Data provided =>
-- -- --

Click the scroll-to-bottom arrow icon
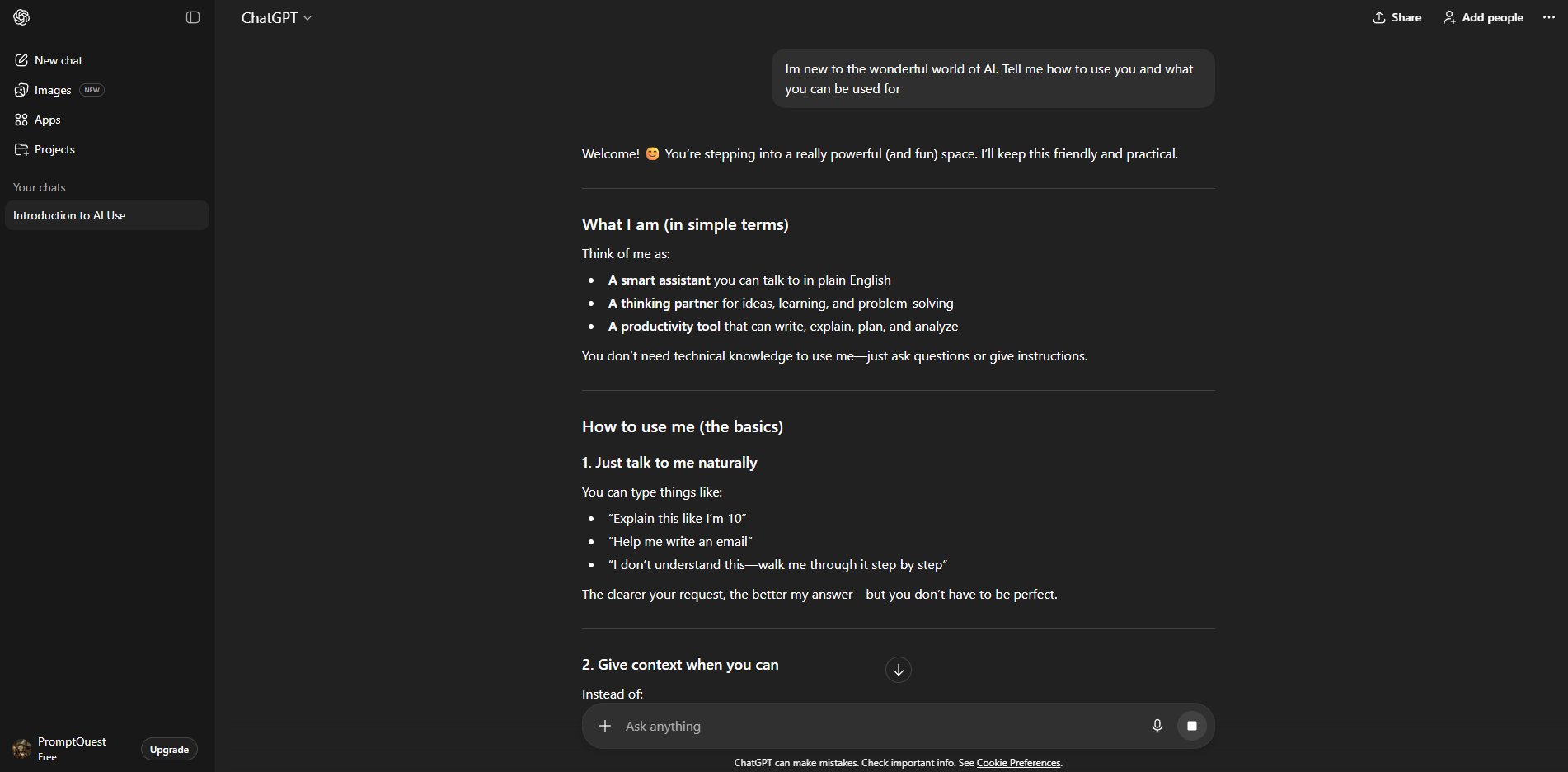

-- -- --

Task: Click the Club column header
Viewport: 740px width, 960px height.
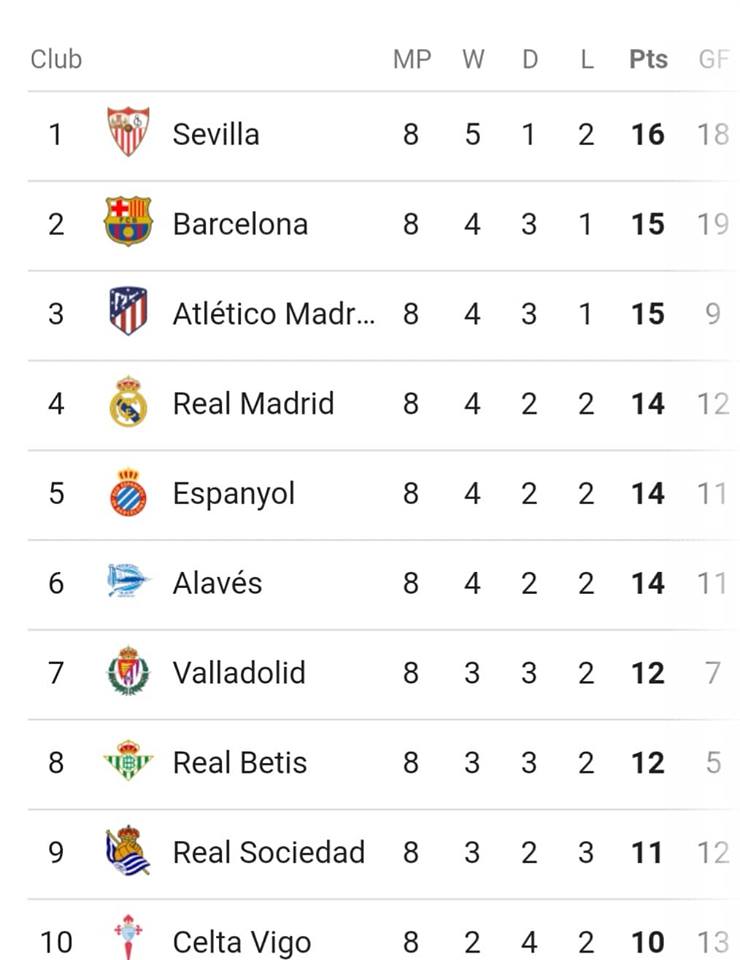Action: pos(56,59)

-- -- --

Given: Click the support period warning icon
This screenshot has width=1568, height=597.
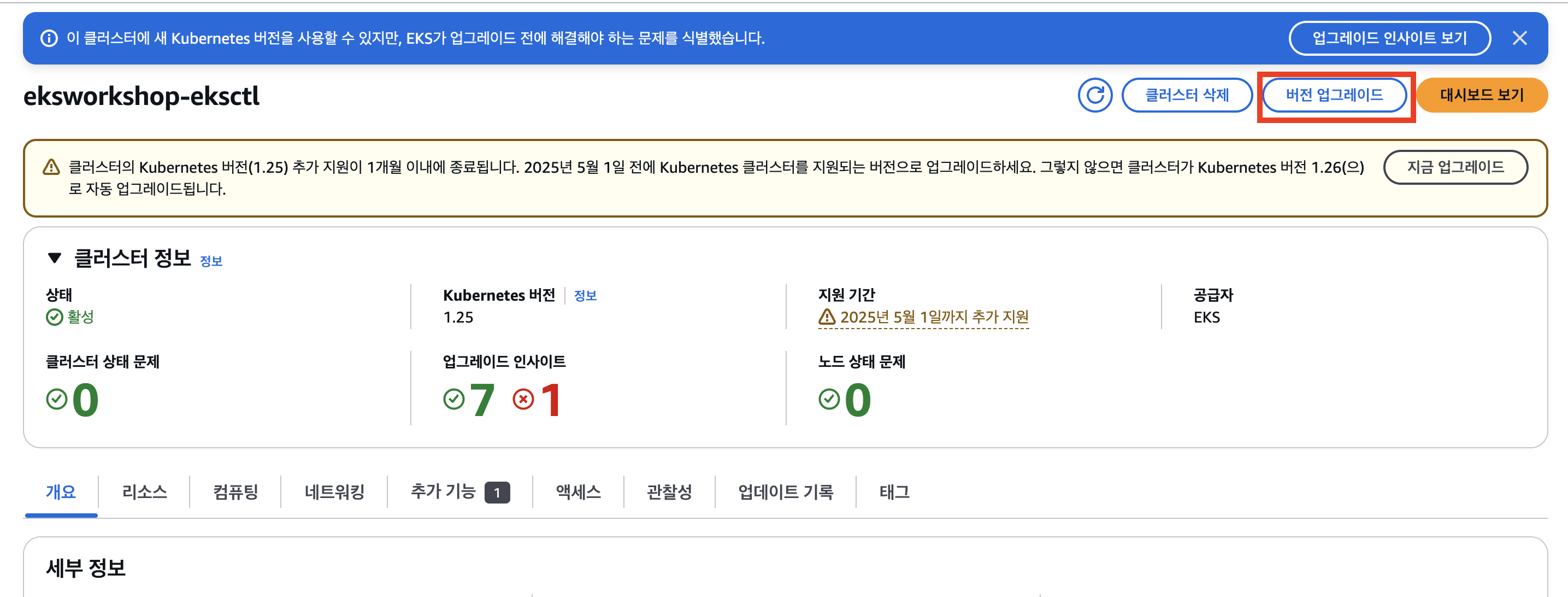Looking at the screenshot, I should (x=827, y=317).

-- -- --

Arrange the lines from the one containing "Task: Click the Club column header" through the one containing "Action: pos(56,59)" as a two-column CSV headed instruction and answer, with the text in one quoted field and its answer in the other, line breaks turned into spaces. Leave the pictures out.

Response =>
instruction,answer
"Task: Click the Club column header Viewport: 740px width, 960px height.","Action: pos(56,59)"